I know what I have read tells me that this behavior is normal, but there are times I have to wonder. I am amazed b y this small child; who appears so kind and loving. Her tiny lips part, allowing an intake of breath, and then it begins. The shriek, the wail, the tantrum; it continues through calm reasons, raised voices , a soft touch. And like Kaiser Sosa, it’s gone. The abrupt end and the sweet child returns, asking for duck and cuddles, as though nothing happened.
One day she will be able to explain what runs through her mind. Until then I breathe deeply, try to remember what it was like as a child to through tantrums, and be there with open arms to catch her and hold her when the storm subsides.

Flashbacks of places I have traveled. Flashbacks of feelings I have felt. Flashbacks of my life.

As we travel to the east
I have to wonder what I like least
A screaming child,
Not the weather mild
I think the memories that await
Wish there was a way to make them abate
But memories feed my soul
Fill me up and make me whole
The good and bad
Happy and sad
They are part of me,
So I let them be

So many shouts and hollers can we take
From the child who remains awake
Cannot hear our calming sound
Over many shrieks that do pound
Into our bodies and make us sad
That this little child is so mad
A soothing talk
Try to walk
Nothing sways this little child
Then we offer her something so mild….
Dramamine

I don’t want to live in the county. I can’t stand being so far from everything. I need my target, my grocery store, a library, a park all within a short distance of my house. So sadly this rules out Alaska, though I hope to go back. Driving through Kansas and Missouri I see so many beautiful places left to ruin. It makes me sad that people would do this to our history. So though the city is where I want to be, if I could, I would redo these houses in the middle of nowhere and bring history alive again. I have to wonder if people who lived in these places come back to mourn the site, or to rejoice it in. Mourn that modern people have let it fall to ruin. Rejoice for all of their memories. Not that I believe in ghosts and ghoulies. I believe in spirits. I believe our times circle each other and we do cross paths with those before us. As Keeida put it, would the “spirits of our ancestors weep to see how far we’ve fallen?” So many things have advanced us, at the same time, so many things have led to our downfall as a community of people. Don’t get me wrong. I truly doubt I could go back and live without tampons and air conditioning, but for all our advancements something was lost. These crumbling prairie houses simply remind me of that.
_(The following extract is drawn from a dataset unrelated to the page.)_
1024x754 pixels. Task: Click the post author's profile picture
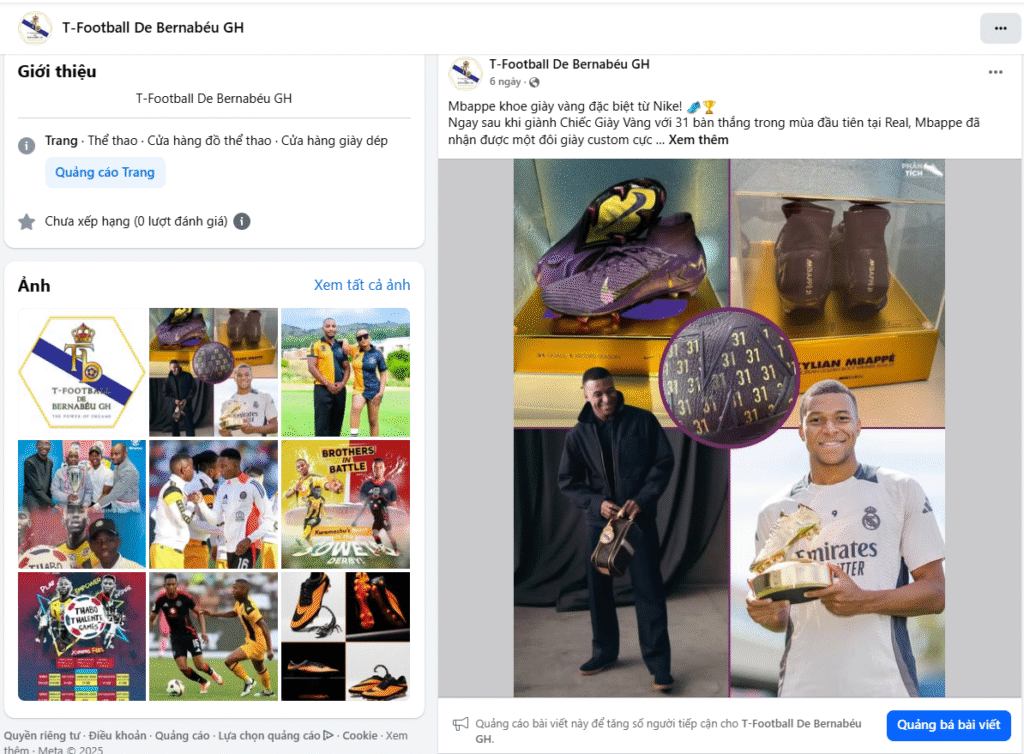pyautogui.click(x=465, y=72)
When I was a child I totally believed in the Toy Story concept. So many times I would close my bedroom door, pause, then rush in hoping to catch all my toys moving around. I never caught them. There are some nights when I have put the girls to bed without them cleaning the toy room (shocking, I know) and I feel certain I will catch their toys moving all around. Still has not happened. Maybe I will catch grandchildren’s toys….

Seriously? A town called Shelbina? Seriously?

She awakes in good spirits. Thank god for Dramamine, portable dvd players, Pepsi and wine…okay, and my mum, too. How settlers did it, I am not sure. All screaming children in one cart and their shrieks would move the horses?